Platforms used for big data are a bit of a conundrum. Big data and data science are two of the biggest business buzzwords, and the biggest companies around the world are hard at work to get ahead of the data curve. Normally, when it comes to big money opportunities, the resources behind them would be expected to carry a heavy price tag. Big data, however, has its roots and future in open source technologies. Companies big and small are sharing what they know, and that’s the way it’s going to stay.
FASTER DEVELOPMENT
The biggest names in data are open source. Many of them are even part of the same Apache family: Spark, Hadoop, Kafka, Cassandra. RapidMiner and Orange are there for data mining, and open source databases are chipping away at Oracle. Though closed source databases are still incredibly popular, open source alternatives are growing at rapid speed. It is very clear that, if they keep growing, those closed source databases won’t be big for much longer. Solid IT co-founder Matthias Gelbmann describes several database management systems in one blog post, noting that, “we often see, that once Redis is installed for caching, and people experience its speed and reliability, they start moving more and more functionality there.” Redis, an open source database management system, has continued to grow despite the company, in their own words, having small business resources and no “intentional” marketing.
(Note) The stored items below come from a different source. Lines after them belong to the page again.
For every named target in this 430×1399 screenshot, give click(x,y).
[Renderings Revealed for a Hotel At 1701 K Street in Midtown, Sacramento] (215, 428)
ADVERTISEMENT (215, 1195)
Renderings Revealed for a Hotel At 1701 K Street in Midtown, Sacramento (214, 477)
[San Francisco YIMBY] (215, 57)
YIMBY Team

There are several reasons for the growth of these open source systems, one of which is the way it allows different people in different areas to effectively work together. When companies share their work and allow others to contribute, the result is outside eyes finding new holes and new possibilities. Deep learning technology owes a lot to big players like Google and Facebook, who actively give their data and resources back to the community. Technology appears to develop very quickly, but it is not an instantaneous process. If companies were to attempt to tackle big data software on their own, with no input or help from open-source softwares, it would be a painfully slow process. There is a serious need to keep up with the times, and big data is a rapidly growing field. One study from McKinsey highlights the shortage of talent in the data science field at length, noting that data science jobs in the United States will exceed 490,000 by 2018, but there will be fewer than 200,000 scientists to fill those jobs. This does not effect only the smaller businesses looking to keep up with the times, but major investors that could change the course of business at large. Companies are looking to rapidly expand their data science departments and usages, but the talent pool and technology is not yet there. Open sourcing that data and technology at least eases the burden, and allows companies to move forward at an even pace.
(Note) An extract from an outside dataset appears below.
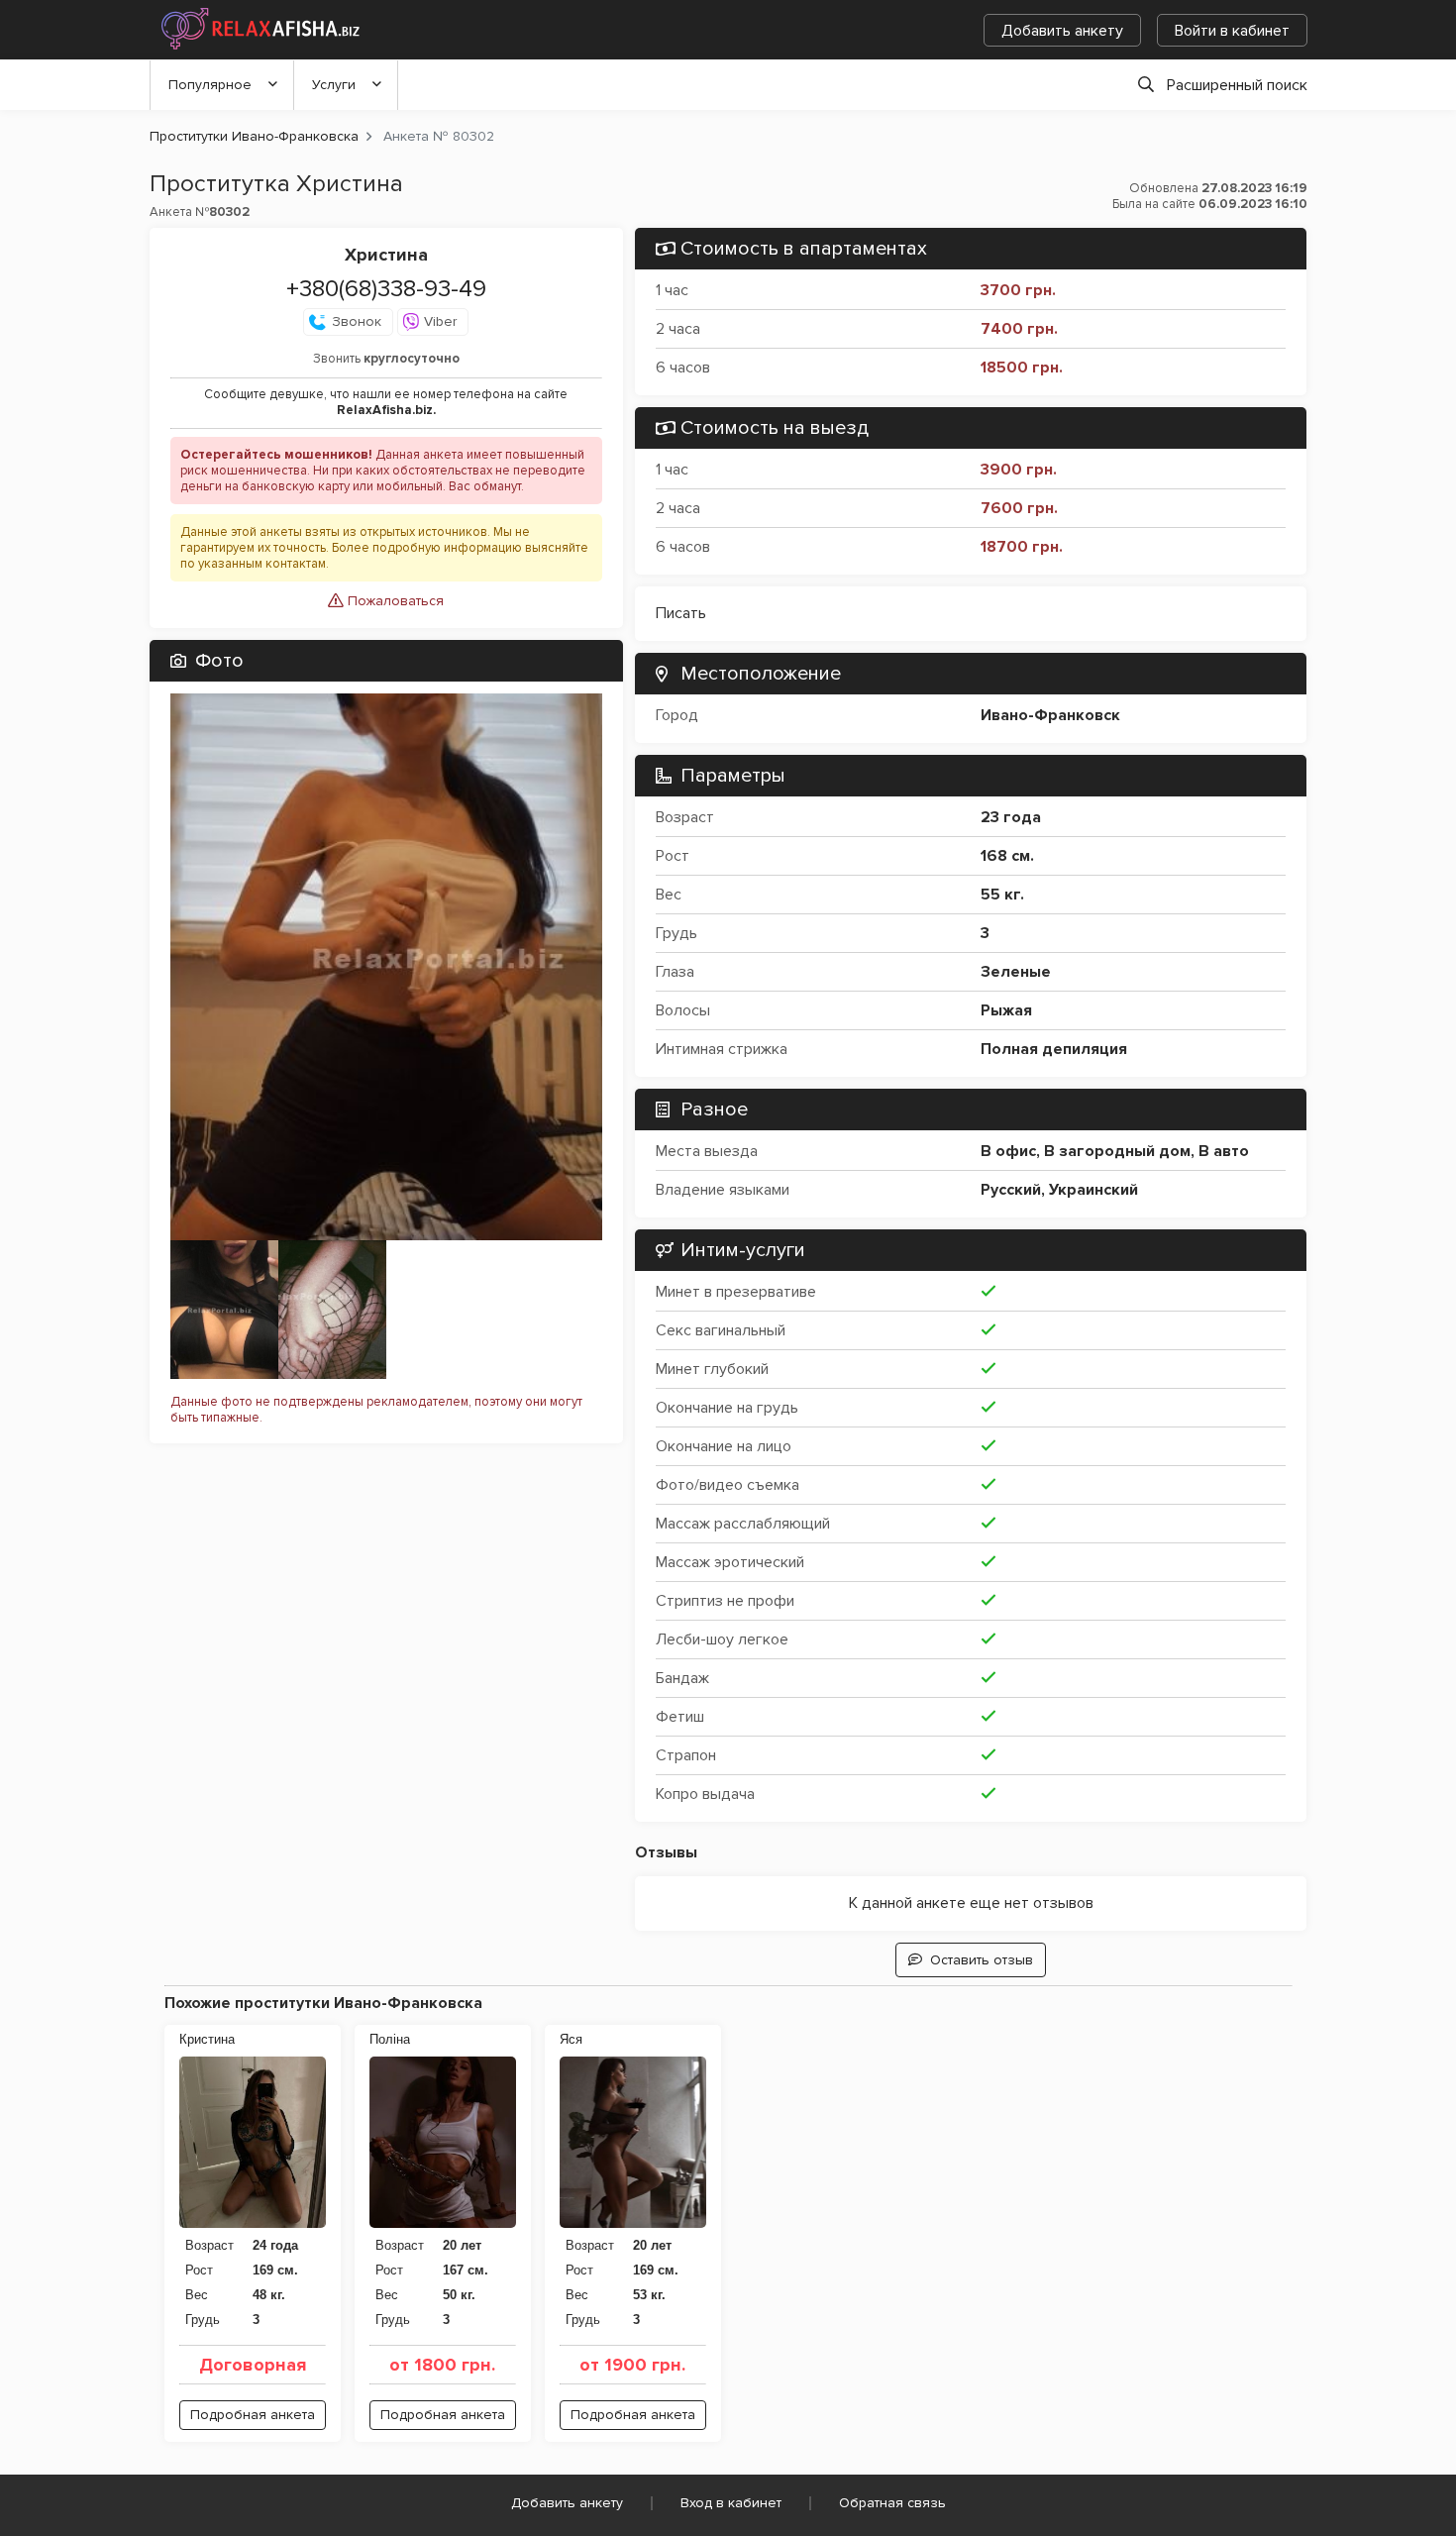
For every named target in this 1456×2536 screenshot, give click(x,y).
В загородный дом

Community also means that users have the chance to ask questions and get helpful answers. Instead of going into a tailspin when a problem arises, a user will likely find several others in the community who have the answer, or, more likely, know how to find it. Creative open-source users also tend to look for ways to work economically and save money. They are likely to find or tweak inexpensive hardware, whereas a major software company with a monopoly may push users to buy very specific and expensive gear.
SMALLER BUSINESSES
Once companies move to put their data to use, they often find themselves in a “data lake.” Without the proper resources, or, for smaller companies, the funds to harness them, data is absolutely useless. If a small company were to pay for every bit of software (and education) required to use data, there would be a much smaller incentive to try to integrate big data into the work place. Open source, however, has that “try before you buy” mentality. For companies like Talend, who offers products based on open source software, potential customers are often familiar and comfortable with the open-source aspects of products. Those who stick to open-source software also get the chance to try before buying into the entire big data scheme. New users can take a chance on data with little risk. Experts can move between different solutions with relative ease.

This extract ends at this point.